Pele
O que diz de uma criança na rua, com fome, sem ter pra onde voltar? Desse ódio que faz a gente cego, que nos tira o céu, as estrelas, a poesia. Que nos abre apenas para o que é feio, enlamaçado. Quantas madrugadas existem ainda todos os dias, embaixo dessa torpeza. Quantos céus e quantas manhãs despercebidos se alegram em existir, e nossos olhos vêem, mas não enxergam, não participa, não vive nem que seja de relâmpago algo dessa beleza.
E as casas com jardins descuidados, e mesmo assim, distante de mãos, nascem, sem pretensão, flores vermelhas, amarelas, resistentes ao descaso e nossa falta de amor?
A cidade anda como uma maquina, e agente também se torna de plástico, caímos no carrossel da repetição, que de tanto repetir se torna imagem, se torna real.
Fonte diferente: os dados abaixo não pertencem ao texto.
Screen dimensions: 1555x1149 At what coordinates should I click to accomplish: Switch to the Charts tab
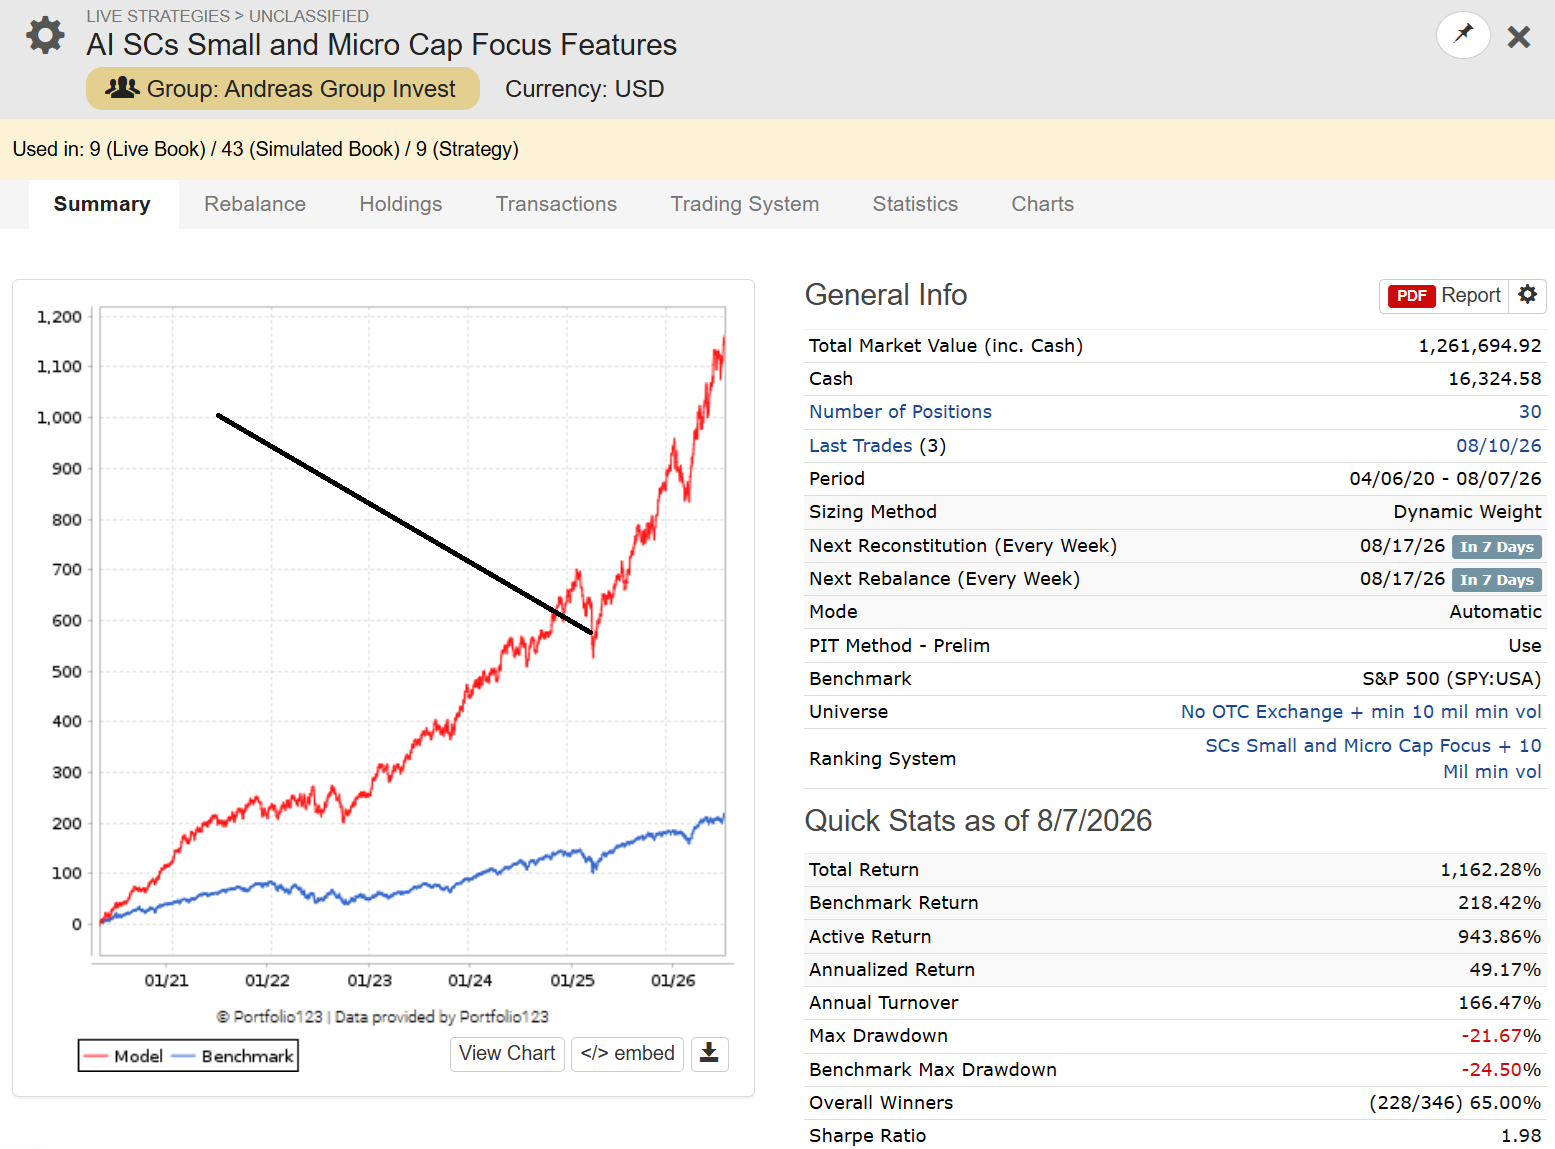[1042, 204]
Temos carros, casas, empregos, correria, cobranças, que de tanto doer não vivemos, mas sim , somos vividos por essas coisas, apoderados e possuídos, transformando a gente em zumbi, mortos vivos sem sentidos, distante do céu, das estrelas e da própria pele.
À noite nos escondemos e vivemos na sala, não a noite, mas a morte do dia. A fumaça da industrias esconde o céu. E nossa falta de esperança empurra as poucas estrelas que restam pra mais longe ainda. Correm , desaparecem , se afundam em algum infinito que nossos olhos torpes já não alcança..
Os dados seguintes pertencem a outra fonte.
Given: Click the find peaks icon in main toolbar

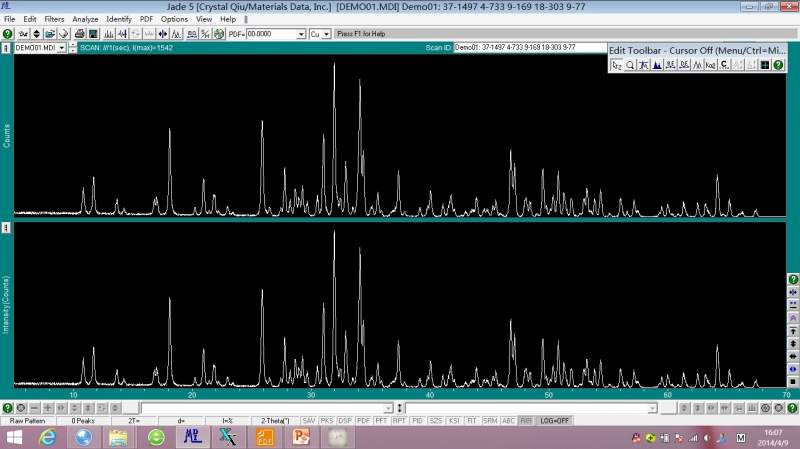Looking at the screenshot, I should 107,34.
E o céu que, para alguns nem existe mais. Será que ainda se revela, pra essa criança que está com fome, não só de comida, mas de uma vida quente, de abraços ou qualquer coisa que lembre um dia feliz? Pra essa criança, o céu ainda está sobre sua cabeça, as estrelas ainda sopram seus olhos, e seu corpo, diante da torpeza do vazio noturno, da rudeza de uma vida sem sentindo, ainda sente o frio da noite, uma porta que se persistir, abre novamente o tempo de estrelas?
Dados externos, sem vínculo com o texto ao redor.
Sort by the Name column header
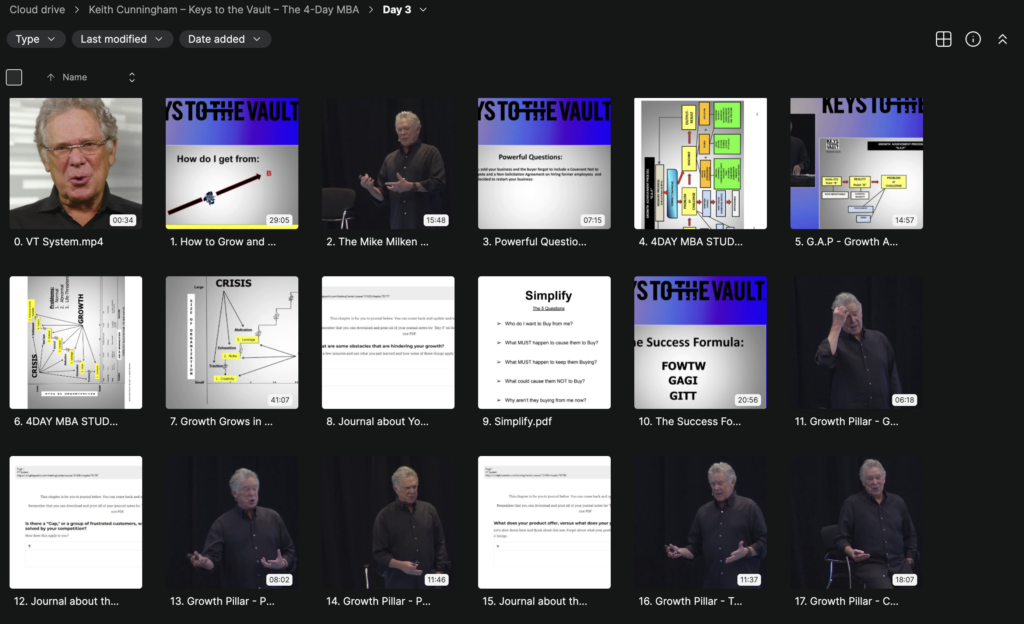point(75,77)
Ou será que pra ela também chegou a cegueira, o torpor do vazio, da falta de esperança. De viver sem se saber vivo, de estar separado, mesmo junto, da trivial beleza, que de tão humilde, não nos damos conta, de que é dela que nossa alma vive, tem prazer e percebe o valor do amor e de viver? Mesmo que a lama e rudeza que a civilização e a fome desnecessária nos faz conviver?